Wilson Lucena

Wilson Lucena

Jornalista, pesquisador e membro da Academia Penedense de Letras

Postado em 01/11/2009 22:42

A Terra onde todo mundo é músico

A Terra onde todo mundo é músico
Filarmônica Guarany "Composição Remota" - Mestre Nozinho

À margem esquerda do Rio São Francisco, a pitoresca cidade de Pão de Açúcar teve como primeiros habitantes os índios “Urumaris”. Nas noites de verão, a lua cheia refletia-se nas águas calmas do grande curso fluvial. Os nativos, historicamente precursores da música, denominaram a localidade de “Jaciobá”, que em língua guarani significa “espelho da lua”. Tal sensibilidade poética não deixa de ser um prelúdio da vocação musical que passaria a ser uma peculiaridade do pão de açucarense.

E, foi nessa terra, “onde todo mundo é músico”, segundo a célebre citação do magistrado Dr. Antônio Arecippo, que despontaram figuras ilustres da historiografia musical nacional, como o genial violonista e compositor, Manoel Bezerra Lima, o “Nezinho Cego”, e o maestro Tenente Antônio Francisco dos Santos, mestre e “ensaiador geral” de bandas militares no então Estado da Guanabara, graduado em regência e autor de mais de 40 dobrados e marchas militares, que se encontram incluídos no repertório das mais famosas bandas do país, com ênfase para o vibrante e conhecidíssimo dobrado “Comandante Narciso”, de sucesso até na Espanha.

Segundo a monografia Pão de Açúcar - História e Efemérides, do autor Aldemar de Mendonça, os maestros Emídio Bezerra Lima e Abílio de Carvalho Mendonça foram pioneiros na disseminação da “Arte de Carlos Gomes” na localidade. Como ocorreu nas demais cidades do Estado, a fase áurea das bandas de música, que ficou conhecida como "A época das filarmônicas", nunca foi devidamente documentada, inexistindo maiores resquícios históricos sobre a trajetória da banda da atual Sociedade Musical Guarany, bem como de outras corporações citadinas existentes à época ou de suas precursoras. Pelo que consta, a corporação, que tem como referencial de origem a data de 15.03.1918, não detinha constituição formal, nem tampouco possuía vínculos com qualquer instituição local. Em realidade, enquanto em vida, foi inteiramente mantida pelo Sr. Manoel Vitorino Filho, o "Mestre Nozinho", maior ícone da história da banda de música em Pão de Açúcar, que passaria para a notoriedade como o incansável fazedor de músicos.

Sergipano de Neópolis, discípulo do mestre Emídio, professor, idealista, competente e desinteressado de qualquer remuneração financeira, desde o ano de 1917 até a sua morte em 1960, apenas com os parcos recursos da profissão de alfaiate, conseguiu manter a banda de música e uma orquestra de baile, com destaque para a impecável "Batuta" de 1922, sendo responsável, ao longo de quarenta anos, pela formação de três gerações de músicos. Seus dois irmãos, Américo de Castro Barbosa e José de Castro Barbosa (Duda), que residiram no Rio de Janeiro, também foram músicos extraordinários com passagens em orquestras famosas, inclusive internacionais, como a do notável regente “Fon Fon”.

┄┄┄┄┄┄┄┄┄┄

Descrição da tarefa.
Por favor, liste todos os anos citados no texto sobre a música em Pão de Açúcar, incluindo os que fazem parte de datas completas, na ordem em que aparecem.

Bloco de dados.
┄┄┄┄┄┄┄┄┄┄

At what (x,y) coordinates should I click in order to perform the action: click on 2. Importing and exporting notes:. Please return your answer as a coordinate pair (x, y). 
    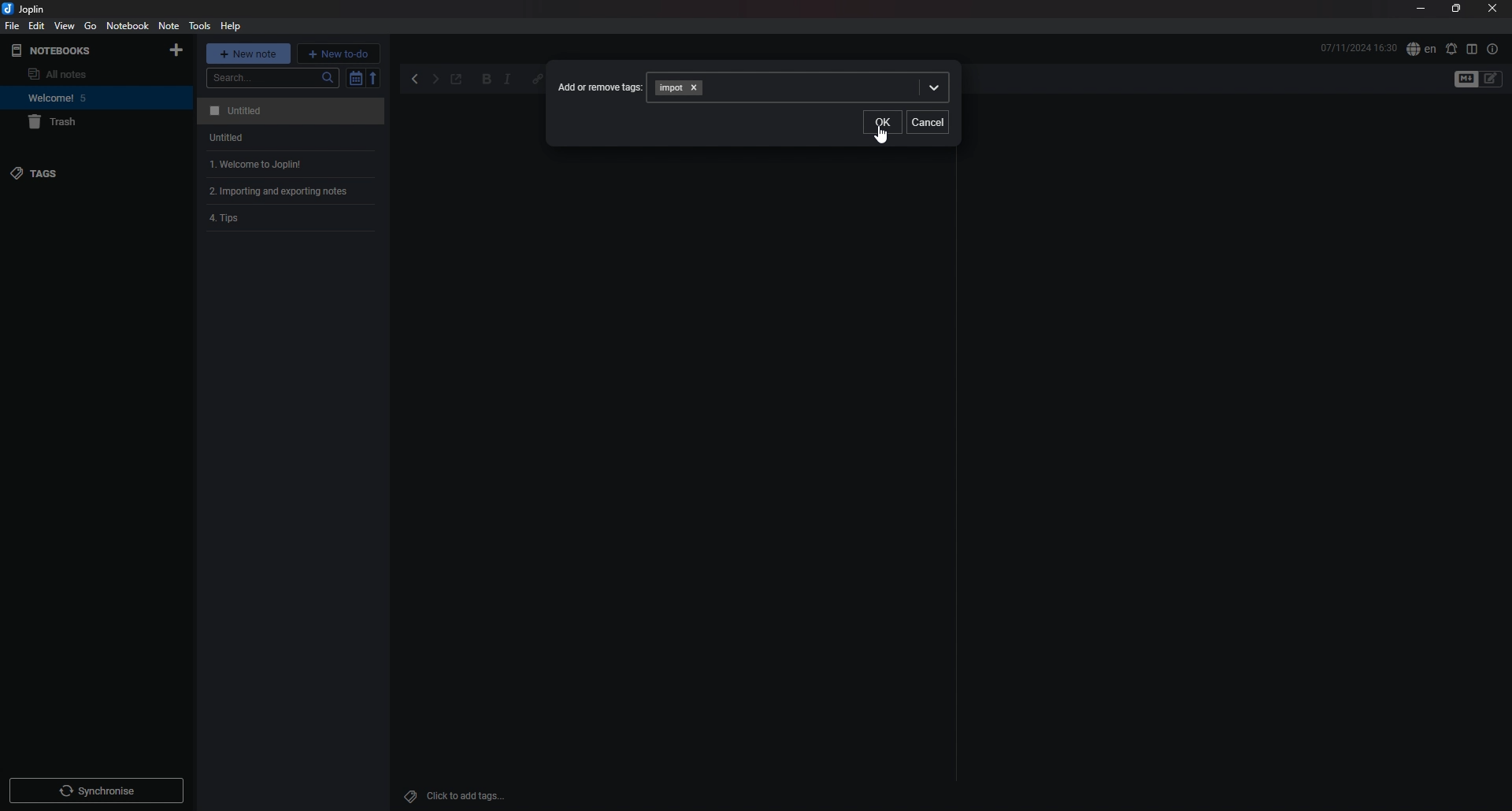
    Looking at the image, I should click on (293, 192).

┄┄┄┄┄┄┄┄┄┄

Resposta.
2009, 1918, 1917, 1960, 1922